Our normalized S. crassipaplis library was first subjected to a one-quarter plate titration run on the 454 GS-FLX machine that yielded 1,512,233 total bases from 5,727 sequence reads that assembled into 554 contigs and 3,182 singletons. Of these contigs and singletons 1,465 were identifiable at an E ≤ 0.001 using BLASTX against the NCBI non-redundant protein database (NR).
We followed this one-quarter plate preliminary run with a full-plate production run that yielded 72,816,811 total bases from 281,537 sequence reads and combined the results of both runs into a single dataset which was assembled de novo
. Files containing our results are available from the National Center for Biotechnology Information Short Read Archive (accession numbers SRR005065 and SRR006884). After filtering adaptors and low-quality sequences [22
] we were left with 74,329,044 total bases from 207,110 sequence reads with an average length of 241 bases. These data were assembled into 20,995 contigs with a mean length of 332 bp and a range of 30 to 2,958 bp as well as an additional 31,056 singletons for a total of 52,051 high-quality sequences. A file of all assembled contigs and singletons is available from the authors upon request.

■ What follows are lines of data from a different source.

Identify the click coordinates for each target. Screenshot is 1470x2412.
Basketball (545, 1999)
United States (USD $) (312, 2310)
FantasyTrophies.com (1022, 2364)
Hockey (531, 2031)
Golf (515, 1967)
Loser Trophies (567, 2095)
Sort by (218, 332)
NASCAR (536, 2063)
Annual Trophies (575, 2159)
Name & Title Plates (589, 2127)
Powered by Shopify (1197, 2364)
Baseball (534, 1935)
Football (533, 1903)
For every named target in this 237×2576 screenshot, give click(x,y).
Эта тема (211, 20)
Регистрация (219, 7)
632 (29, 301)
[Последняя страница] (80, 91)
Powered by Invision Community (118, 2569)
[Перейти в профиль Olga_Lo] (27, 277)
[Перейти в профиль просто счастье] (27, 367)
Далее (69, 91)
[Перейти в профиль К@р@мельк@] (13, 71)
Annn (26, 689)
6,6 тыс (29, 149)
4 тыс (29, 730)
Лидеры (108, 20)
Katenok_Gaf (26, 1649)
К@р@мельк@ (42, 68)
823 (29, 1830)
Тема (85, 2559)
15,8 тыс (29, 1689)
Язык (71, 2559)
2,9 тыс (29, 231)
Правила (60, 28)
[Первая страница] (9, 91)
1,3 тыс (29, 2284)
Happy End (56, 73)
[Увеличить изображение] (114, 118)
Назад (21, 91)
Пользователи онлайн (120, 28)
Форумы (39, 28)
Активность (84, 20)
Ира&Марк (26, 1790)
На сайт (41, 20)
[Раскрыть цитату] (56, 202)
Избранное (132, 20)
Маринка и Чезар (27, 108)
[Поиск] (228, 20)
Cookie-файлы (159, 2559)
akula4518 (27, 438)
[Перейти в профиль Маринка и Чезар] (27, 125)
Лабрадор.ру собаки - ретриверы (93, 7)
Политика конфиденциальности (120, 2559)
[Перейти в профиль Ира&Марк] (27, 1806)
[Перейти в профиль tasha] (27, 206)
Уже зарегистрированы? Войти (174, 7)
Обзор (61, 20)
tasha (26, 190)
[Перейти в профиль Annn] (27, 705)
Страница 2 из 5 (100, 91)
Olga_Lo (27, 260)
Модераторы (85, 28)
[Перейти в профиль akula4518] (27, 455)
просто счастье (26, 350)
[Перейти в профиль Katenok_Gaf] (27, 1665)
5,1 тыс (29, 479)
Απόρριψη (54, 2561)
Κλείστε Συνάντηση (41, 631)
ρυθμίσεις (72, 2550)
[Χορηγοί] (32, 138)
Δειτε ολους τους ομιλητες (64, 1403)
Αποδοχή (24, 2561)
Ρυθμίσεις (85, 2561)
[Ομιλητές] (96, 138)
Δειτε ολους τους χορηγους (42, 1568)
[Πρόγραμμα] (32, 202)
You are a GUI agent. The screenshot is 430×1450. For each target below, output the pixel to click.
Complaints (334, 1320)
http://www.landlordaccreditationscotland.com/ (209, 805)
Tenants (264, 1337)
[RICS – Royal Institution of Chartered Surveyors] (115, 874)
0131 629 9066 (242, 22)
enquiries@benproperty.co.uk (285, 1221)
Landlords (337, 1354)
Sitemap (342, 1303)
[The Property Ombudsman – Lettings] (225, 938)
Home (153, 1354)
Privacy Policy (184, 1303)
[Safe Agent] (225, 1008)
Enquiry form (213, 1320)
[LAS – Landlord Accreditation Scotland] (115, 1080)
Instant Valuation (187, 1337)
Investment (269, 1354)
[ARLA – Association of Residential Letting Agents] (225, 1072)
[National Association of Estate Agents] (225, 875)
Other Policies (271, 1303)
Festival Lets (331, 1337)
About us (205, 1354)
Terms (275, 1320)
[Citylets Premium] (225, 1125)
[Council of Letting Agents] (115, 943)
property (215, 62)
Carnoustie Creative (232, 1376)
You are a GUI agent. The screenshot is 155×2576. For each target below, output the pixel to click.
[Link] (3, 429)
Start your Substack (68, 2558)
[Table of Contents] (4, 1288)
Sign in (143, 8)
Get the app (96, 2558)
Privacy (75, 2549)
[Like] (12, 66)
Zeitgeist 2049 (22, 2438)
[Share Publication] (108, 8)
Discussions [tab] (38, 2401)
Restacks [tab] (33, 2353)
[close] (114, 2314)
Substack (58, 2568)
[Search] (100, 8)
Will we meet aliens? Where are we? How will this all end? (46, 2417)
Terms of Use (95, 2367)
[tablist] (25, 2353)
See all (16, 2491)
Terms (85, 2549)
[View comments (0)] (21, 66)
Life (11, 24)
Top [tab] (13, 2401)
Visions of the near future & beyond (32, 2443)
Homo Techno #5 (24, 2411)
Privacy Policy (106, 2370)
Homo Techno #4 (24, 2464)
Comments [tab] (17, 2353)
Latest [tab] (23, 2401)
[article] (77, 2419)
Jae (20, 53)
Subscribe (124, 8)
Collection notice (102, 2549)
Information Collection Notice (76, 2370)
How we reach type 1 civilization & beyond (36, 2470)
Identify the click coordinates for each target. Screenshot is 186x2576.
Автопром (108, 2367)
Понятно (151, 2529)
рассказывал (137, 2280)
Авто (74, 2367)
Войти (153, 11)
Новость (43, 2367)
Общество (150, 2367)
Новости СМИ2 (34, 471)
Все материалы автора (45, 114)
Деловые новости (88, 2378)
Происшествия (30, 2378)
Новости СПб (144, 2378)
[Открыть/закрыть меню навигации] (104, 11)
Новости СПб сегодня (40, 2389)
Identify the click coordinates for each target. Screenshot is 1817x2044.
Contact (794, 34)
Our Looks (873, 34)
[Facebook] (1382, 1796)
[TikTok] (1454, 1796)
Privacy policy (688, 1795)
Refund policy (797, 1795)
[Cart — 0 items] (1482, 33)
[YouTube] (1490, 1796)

Subjecting these sequences to a BLASTX search against the NCBI-NR protein database yielded 19,609 well-identified sequences with at least one hit E ≤ 0.0001 (37%), 15,241 poorly-identified sequences with hits between E = 0.0001 and E = 10, and 32,433 with no useful hits (E>10). Subjecting these sequences to a BLASTN search against the NCBI-NT sequence database yielded 6,321 well-identified sequences with a hit E ≤ 0.0001 (12%), 44,268 poorly-identified sequences with hits between E = 0.0001 and E = 10, and 1,453 with no useful hits (E>10). Well-identified sequences (E<0.001) from both searches were combined and compared with each other using BLASTN, reducing the number of well-identified sequences into 11,757 unique gene elements or unigenes. To estimate how many of these unigenes represented unique transcripts as opposed to different non-contiguous fragments of the same transcript we produced a file of the top 50 hits for each unigene and used these lists to compare accession numbers that overlapped among different unigenes with an E<0.001 using a custom Excel macro followed by manual editing. This procedure identified 9,317 sequences that are likely independent transcripts (Table ).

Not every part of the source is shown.